Class AssignKMeans<P>

java.lang.Object
org.ddogleg.clustering.kmeans.AssignKMeans<P>
All Implemented Interfaces:
Serializable, AssignCluster<P>

public class AssignKMeans<P> extends Object implements AssignCluster<P>, Serializable
Implementation of AssignCluster for K-Means. Euclidean distance squared is used to select the best fit clusters to a point. This distance metric works well for hard assignment but can produce undesirable results for soft assignment, see JavaDoc.
See Also:
  • Constructor Details

  • Method Details

    • assign

      public int assign(P point)
      Description copied from interface: AssignCluster
      Assigns the point to cluster which is the best fit.
      Specified by:
      assign in interface AssignCluster<P>
      Parameters:
      point - Point which is to be assigned
      Returns:
      Index of the cluster from 0 to N-1
    • assign

      public void assign(P point, double[] fit)

      Soft assignment is done by summing the total distance of the point from each cluster. Then for each cluster its value is set to total minus its distance. The output array is then normalized by dividing each element by the sum.
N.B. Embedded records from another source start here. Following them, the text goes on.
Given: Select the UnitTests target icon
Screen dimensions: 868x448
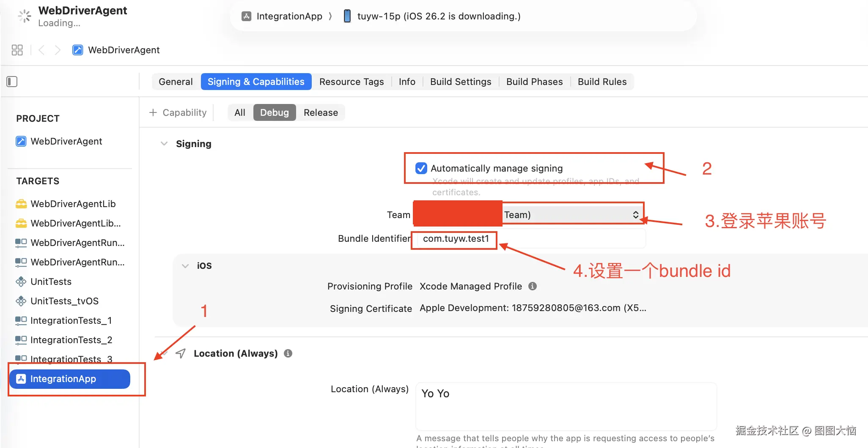Looking at the screenshot, I should point(21,281).
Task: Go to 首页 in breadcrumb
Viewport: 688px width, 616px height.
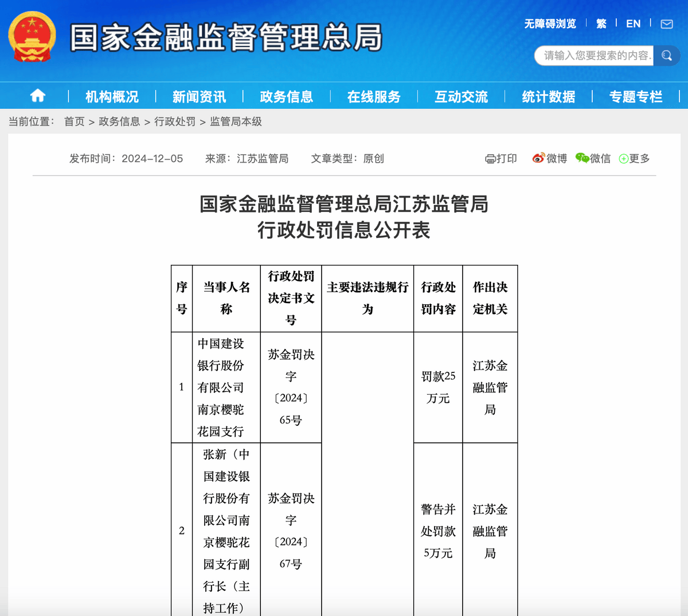Action: 74,121
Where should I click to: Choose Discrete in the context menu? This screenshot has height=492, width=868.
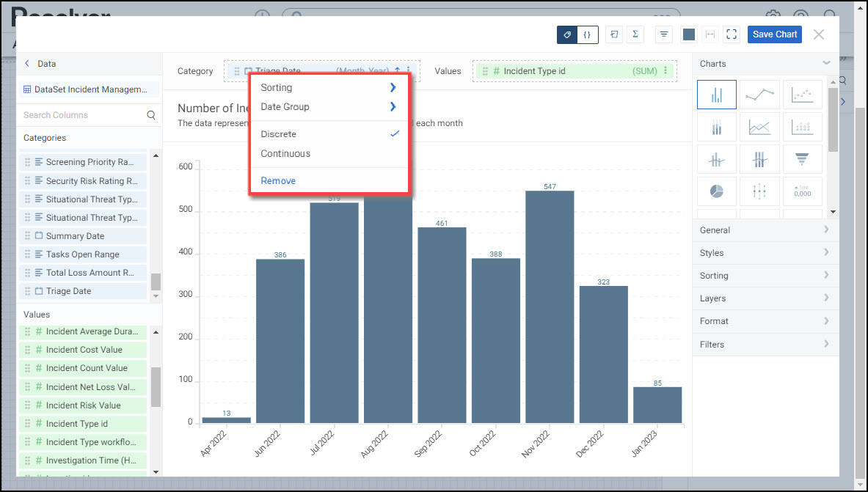(x=279, y=134)
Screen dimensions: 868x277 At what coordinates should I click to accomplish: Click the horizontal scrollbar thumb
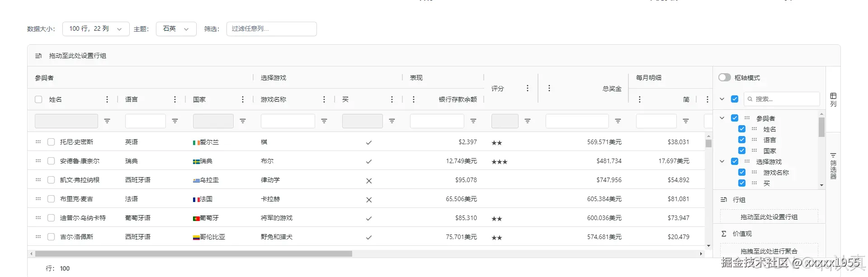(x=193, y=254)
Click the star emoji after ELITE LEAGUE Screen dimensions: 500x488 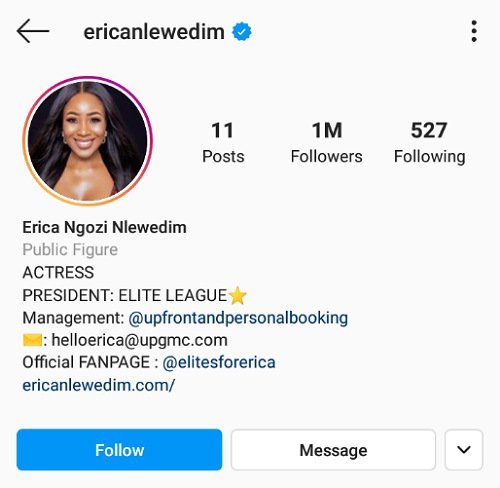[238, 295]
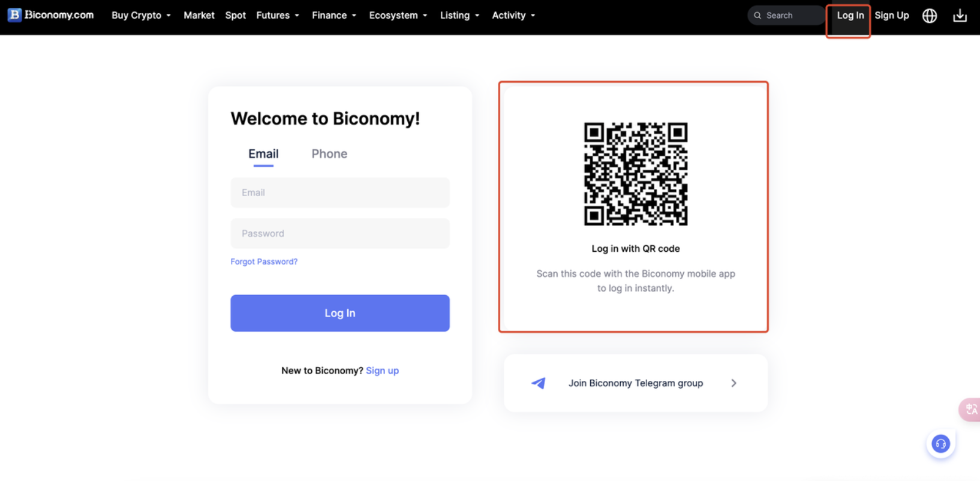Viewport: 980px width, 481px height.
Task: Click the Biconomy logo icon
Action: pyautogui.click(x=14, y=15)
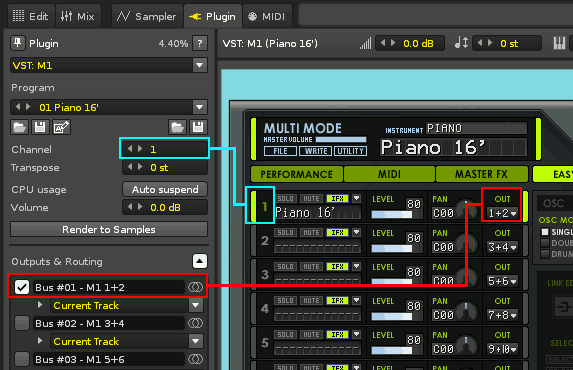Viewport: 573px width, 370px height.
Task: Save the program with the left floppy icon
Action: [x=40, y=128]
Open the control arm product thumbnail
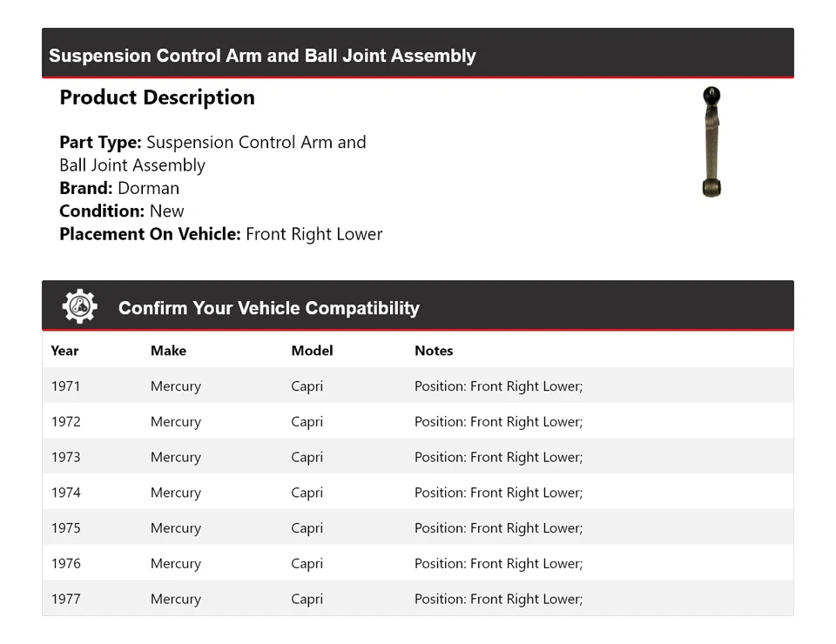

      When all clusters are approximately the same distance or one is clearly the closest this produces reasonable results. When multiple clusters are much closer than at least on other cluster then it effectively ignores the relative difference in distances between the closest points. There are several obvious heuristic "fixes" to this issue, but the best way to solve it is to simply use AssignGmm_F64 instead.

      Specified by:
      assign in interface AssignCluster<P>
      Parameters:
      point - Point which is to be assigned
      fit - Storage for relative fit quality of each cluster. Length must be at least the number of clusters.
    • getNumberOfClusters

      public int getNumberOfClusters()
      Description copied from interface: AssignCluster
      Total number of clusters.
      Specified by:
      getNumberOfClusters in interface AssignCluster<P>
      Returns:
      The total number of clusters.